Corporate Lobbying: The Best Investment a Company Can Make

In the wake of the Jack Abramoff lobbying scandal in 2006, the media focused on the potentially huge payoffs from corporate lobbying.

The Washington Post reported that a group of 60 companies saved roughly $100 billion in foreign taxes after spending $1.6 million to help persuade Congress to lower the tax rate on foreign earnings. Fortune also estimated that Lockheed Martin earned a 150,000 percent (!!!) return from its corporate lobbying.

And just yesterday, the New York Times fronted a story describing how the Senate bill meant to help people in danger of foreclosures is loaded with tax breaks for businesses. How did those breaks wind up in the bill? Lobbyists of course.

Researchers have recently turned their attention to the effects of corporate lobbying on company returns in the U.S. and the results confirm the anecdotal evidence: Lobbying may be the best investment a (big) company can make.

This recent study from researchers at the UCLA and UC San Diego found that the more a firm spends on corporate lobbying, the lower the tax rate it pays. Increased spending by $1 produced tax benefits of between $6 to $20.

"These dollar values make lobbying look astonishingly profitable," the researchers say.

And this profit trickles down to stock prices, according to work by Hui Chen of the University of Colorado, David Parsley of Vanderbilt University, and Ya-Wen Yang of the University of Miami.

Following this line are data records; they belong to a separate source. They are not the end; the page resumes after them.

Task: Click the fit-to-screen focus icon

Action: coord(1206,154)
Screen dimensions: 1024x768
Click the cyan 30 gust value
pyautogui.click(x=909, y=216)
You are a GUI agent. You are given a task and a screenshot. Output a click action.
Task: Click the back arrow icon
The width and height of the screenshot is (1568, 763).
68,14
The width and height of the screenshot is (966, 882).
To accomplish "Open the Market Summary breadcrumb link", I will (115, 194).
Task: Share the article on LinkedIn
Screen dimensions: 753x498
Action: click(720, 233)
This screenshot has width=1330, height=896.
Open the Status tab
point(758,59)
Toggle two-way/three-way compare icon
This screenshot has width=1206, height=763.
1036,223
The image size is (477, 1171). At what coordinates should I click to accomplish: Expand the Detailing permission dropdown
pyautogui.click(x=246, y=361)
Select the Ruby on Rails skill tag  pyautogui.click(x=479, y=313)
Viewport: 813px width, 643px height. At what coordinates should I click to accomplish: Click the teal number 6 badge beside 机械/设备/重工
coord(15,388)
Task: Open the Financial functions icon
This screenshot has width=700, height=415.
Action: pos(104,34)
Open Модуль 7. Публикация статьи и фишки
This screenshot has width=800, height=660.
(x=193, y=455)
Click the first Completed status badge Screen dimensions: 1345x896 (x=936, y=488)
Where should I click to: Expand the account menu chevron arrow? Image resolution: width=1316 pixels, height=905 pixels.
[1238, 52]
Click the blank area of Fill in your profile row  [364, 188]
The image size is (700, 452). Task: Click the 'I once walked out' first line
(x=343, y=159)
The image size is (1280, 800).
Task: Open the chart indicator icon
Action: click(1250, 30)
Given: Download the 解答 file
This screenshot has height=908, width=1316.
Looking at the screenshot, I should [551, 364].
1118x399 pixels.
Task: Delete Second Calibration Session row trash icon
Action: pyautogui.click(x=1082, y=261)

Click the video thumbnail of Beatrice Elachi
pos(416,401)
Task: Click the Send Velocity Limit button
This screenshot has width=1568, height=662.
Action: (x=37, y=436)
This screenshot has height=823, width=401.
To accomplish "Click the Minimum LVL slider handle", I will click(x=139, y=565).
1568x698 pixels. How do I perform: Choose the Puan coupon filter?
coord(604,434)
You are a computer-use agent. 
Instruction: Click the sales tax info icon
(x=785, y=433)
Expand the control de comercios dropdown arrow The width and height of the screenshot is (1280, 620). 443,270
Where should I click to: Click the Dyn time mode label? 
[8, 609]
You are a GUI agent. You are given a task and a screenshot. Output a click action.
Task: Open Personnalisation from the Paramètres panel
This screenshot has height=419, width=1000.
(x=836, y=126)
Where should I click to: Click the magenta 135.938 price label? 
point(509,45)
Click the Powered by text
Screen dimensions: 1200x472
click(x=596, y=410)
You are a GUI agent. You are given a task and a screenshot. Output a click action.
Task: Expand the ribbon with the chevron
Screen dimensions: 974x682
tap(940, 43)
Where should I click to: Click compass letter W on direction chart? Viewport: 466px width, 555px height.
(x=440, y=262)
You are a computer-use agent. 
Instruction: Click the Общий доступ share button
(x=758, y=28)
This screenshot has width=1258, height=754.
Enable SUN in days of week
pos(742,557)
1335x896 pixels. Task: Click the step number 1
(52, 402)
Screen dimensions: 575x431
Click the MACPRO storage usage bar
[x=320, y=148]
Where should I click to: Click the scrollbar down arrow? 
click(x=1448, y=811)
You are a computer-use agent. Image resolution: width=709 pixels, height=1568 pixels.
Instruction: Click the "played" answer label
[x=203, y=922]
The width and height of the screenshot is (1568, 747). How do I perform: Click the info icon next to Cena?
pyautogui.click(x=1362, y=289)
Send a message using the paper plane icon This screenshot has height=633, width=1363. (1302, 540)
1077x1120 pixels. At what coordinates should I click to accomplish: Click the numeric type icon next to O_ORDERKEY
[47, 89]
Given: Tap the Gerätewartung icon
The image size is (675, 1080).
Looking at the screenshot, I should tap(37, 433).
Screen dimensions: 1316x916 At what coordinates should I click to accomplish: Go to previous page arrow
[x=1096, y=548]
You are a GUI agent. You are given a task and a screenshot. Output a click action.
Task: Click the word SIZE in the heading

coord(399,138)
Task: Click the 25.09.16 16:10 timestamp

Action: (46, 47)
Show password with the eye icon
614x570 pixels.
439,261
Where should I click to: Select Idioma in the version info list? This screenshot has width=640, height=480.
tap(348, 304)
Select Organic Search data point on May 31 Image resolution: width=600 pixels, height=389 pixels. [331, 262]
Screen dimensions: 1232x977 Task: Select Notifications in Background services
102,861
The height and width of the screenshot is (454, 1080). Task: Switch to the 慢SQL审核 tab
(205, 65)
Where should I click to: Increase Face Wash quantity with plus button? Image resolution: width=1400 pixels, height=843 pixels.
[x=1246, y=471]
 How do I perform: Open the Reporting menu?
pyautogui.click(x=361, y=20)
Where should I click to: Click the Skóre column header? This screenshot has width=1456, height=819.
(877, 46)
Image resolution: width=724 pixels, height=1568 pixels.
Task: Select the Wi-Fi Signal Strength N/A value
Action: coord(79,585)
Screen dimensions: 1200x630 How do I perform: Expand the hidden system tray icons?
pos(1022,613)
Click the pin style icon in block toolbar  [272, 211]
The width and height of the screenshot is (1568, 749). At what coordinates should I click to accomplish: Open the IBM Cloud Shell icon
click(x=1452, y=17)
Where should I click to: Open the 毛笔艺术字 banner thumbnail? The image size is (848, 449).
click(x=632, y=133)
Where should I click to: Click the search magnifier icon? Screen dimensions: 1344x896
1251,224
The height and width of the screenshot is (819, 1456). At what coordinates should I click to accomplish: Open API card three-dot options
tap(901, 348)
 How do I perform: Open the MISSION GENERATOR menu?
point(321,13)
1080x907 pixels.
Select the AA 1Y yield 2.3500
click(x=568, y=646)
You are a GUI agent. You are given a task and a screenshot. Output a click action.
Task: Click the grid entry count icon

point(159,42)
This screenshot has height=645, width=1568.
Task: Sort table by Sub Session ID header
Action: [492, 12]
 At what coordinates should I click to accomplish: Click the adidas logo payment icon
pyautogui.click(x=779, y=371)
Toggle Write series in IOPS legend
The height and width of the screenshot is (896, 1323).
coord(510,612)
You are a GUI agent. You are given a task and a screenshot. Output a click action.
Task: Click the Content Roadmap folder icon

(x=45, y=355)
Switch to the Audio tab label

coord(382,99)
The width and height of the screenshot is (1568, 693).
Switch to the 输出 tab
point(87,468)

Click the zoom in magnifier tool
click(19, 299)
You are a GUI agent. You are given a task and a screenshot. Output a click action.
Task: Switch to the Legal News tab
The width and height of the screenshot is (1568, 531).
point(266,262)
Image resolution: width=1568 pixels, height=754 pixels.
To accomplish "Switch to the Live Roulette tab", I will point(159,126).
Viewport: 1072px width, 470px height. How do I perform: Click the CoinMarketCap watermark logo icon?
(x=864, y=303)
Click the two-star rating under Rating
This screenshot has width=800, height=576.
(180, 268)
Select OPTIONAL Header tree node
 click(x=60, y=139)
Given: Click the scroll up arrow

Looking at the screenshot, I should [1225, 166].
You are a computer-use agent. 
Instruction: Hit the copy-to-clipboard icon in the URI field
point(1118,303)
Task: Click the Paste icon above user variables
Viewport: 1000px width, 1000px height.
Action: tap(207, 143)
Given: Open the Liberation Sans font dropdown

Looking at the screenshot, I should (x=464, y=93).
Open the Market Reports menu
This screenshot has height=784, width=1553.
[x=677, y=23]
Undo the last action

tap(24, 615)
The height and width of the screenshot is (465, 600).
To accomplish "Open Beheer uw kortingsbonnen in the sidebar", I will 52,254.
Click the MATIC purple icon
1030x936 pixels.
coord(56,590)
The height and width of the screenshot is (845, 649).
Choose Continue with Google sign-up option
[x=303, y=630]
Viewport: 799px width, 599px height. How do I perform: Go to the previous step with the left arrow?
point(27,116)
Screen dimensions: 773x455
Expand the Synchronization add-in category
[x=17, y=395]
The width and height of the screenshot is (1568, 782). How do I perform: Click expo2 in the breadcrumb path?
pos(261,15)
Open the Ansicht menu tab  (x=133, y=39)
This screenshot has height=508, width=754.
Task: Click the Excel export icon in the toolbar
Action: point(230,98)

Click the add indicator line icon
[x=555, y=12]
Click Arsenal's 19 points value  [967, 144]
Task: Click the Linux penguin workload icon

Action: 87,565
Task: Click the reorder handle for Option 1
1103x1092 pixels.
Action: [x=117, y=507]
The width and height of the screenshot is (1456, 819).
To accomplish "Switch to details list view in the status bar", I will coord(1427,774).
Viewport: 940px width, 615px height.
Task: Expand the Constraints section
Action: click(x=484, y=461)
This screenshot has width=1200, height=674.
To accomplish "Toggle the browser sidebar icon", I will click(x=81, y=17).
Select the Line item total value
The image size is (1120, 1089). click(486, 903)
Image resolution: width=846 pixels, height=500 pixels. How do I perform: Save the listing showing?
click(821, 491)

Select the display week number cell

The researchers focused on money spent through corporate lobbying, which is roughly 20 times the size of donations made through PACs. Looking at lobbying data from 1998 to 2005, they found that a portfolio of companies that spent the most on lobbying relative to their assets outperformed similar non-lobbying stocks by an average of 8 percent per year over three years.

"These results suggest that the stock market does not fully incorporate the value of corporate lobbying activities. If the stock price fully captures the value of a firm's lobbying activities, we would not find an association between lobbying intensity and future stock returns," wrote the researches.

The excess returns diminish after one-year, however, meaning that while investors may initially be pessimistic about a lobbying firm's future returns, they learn to adjust.

The number of lobbying firms has increased in recent years -- from 6.54 percent of public companies in 1998 to 11.79 percent in 2005 -- but it's still nowhere near the entire universe of traded companies. So, if the returns from exercising political influence are this sizable, why don't more companies get in on the action?

The main reason might be size: Lobbying firms are often larger than non-lobbying ones. It could be that bigger firms are more likely to interact with government officials and hence put resources into influencing them. It also may be the case that the lobbying dollars which are made public are only one part of lobbying expenses. In that case, bigger companies may just have more resources to put into lobbying. Or it could be something else -- the research doesn't have an answer yet.

But one thing is clear. Even though lobbying often gets a bad rap, it could be just what your portfolio ordered.

UPDATE
Correction: In the fifth graph above, I did a bad job of quoting the paper I wrote about (link fixed now, thanks Amy). The research, conducted by Brian Richter and Jeffrey Timmons of UCLA and Krislert Samphantharakb of UC San Diego, found that companies spend less in taxes when their corporate lobbying spending increases, not when PAC contributions increase as I had written.